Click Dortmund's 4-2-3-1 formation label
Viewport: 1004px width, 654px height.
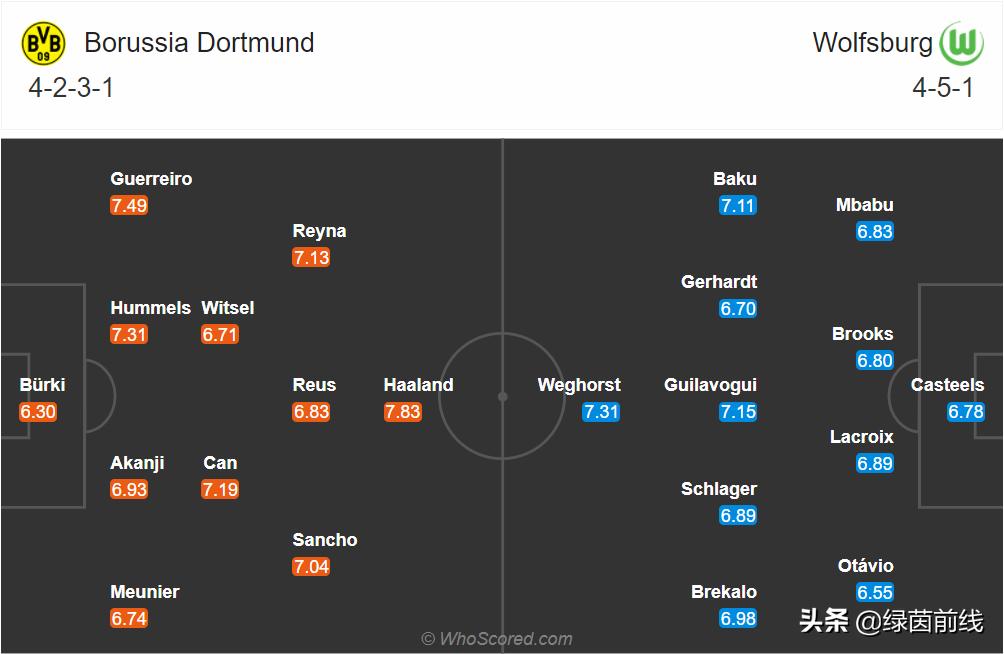(x=71, y=88)
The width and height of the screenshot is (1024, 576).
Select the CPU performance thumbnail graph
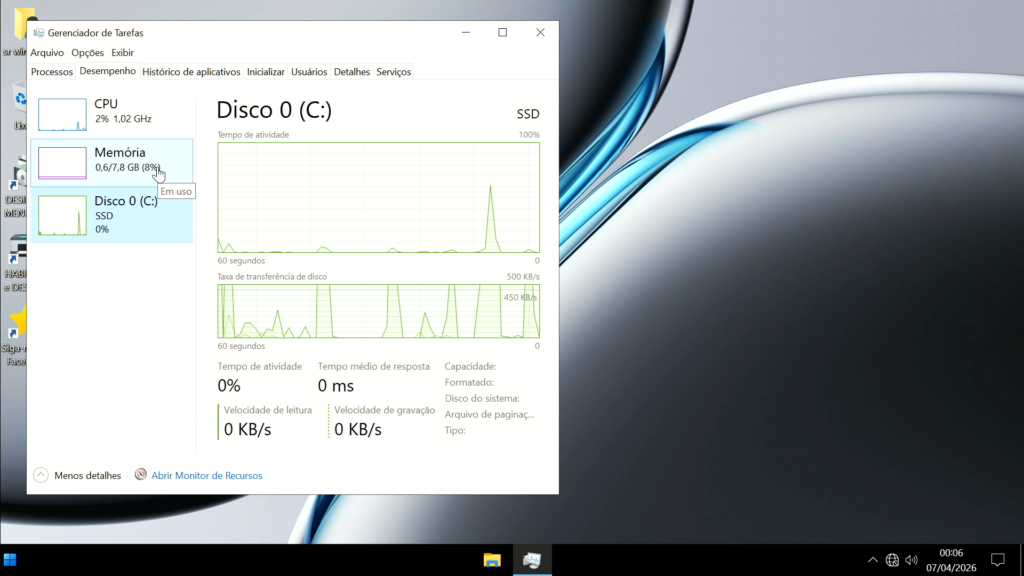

Instructions to follow: Repeat the material above word for word, please, apart from its images.

Solution for this problem:
Click Dortmund's 4-2-3-1 formation label
Viewport: 1004px width, 654px height.
(x=71, y=88)
The width and height of the screenshot is (1024, 576).
Select the CPU performance thumbnail graph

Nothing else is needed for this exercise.